Stand Up Paddling (SUP) is contested all over the world and is also one of the fastest growing recreational sports on the planet. It is practiced on rivers, lakes, canals, whitewater, the ocean – basically anywhere there is water. As well as world-class competitions, participants also enjoy stand up paddling as a fitness activity and as a unique way to sightsee.
SUP is exactly as its title suggests – standing up on a board and paddling. There are many variations, and the sport is considered one of the fastest growing recreational activities in the world. One of the attractions of SUP is its versatility as an activity. Paddlers can be seen on rivers, canals, stream, lakes, on the ocean, even on wild water. While many athletes use flat water, many also take on ocean surf.
SUP is believed to have originated in Africa, became very popular in Hawaii in the 1940’s, and can now be seen in countries and on waterways all over the globe. xx In competition there are often sprint events, usually contested over 200 metres, longer races (19.50 kilometres) and technical races (about three kilometres).

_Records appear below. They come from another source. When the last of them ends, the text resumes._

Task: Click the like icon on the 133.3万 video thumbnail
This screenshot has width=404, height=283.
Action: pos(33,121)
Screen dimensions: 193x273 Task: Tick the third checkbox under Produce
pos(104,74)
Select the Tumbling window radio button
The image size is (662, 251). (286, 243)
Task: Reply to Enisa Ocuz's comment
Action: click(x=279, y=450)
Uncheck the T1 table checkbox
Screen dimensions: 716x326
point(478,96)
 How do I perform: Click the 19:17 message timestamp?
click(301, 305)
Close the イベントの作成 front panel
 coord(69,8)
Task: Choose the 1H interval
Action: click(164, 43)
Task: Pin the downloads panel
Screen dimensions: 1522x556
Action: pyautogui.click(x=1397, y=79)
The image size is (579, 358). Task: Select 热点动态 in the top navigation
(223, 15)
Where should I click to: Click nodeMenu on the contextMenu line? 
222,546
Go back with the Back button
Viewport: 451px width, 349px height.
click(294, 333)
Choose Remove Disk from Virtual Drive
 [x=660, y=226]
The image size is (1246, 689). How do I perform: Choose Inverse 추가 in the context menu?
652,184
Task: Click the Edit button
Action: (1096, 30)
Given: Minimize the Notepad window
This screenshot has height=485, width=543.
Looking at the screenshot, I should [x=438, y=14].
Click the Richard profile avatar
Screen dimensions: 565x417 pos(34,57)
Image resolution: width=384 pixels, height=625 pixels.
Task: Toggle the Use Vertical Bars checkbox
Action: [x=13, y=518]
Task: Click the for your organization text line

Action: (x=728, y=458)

The ICF has set the following guidelines for race distances;
- Sprint: Women and men maximum 250m
- Distance: Women and men between 5km to 35km
- Technical Race: Women and men between 800m to 5km
The Stand Up Paddling regulations for boards for SUP competitions;
- Race Women/Men up to 14 ft (428 cm) long*
- Juniors/*up to 14 ft (428 cm) long inflatable
- Whitewater Women/Men up to 11 ft (366 cm) long
Rudders and/or foils are not permitted. The board may have only one hull – no multi-hulls allowed and no catamarans. The length of the board will be defined as the distance from the tip to tail.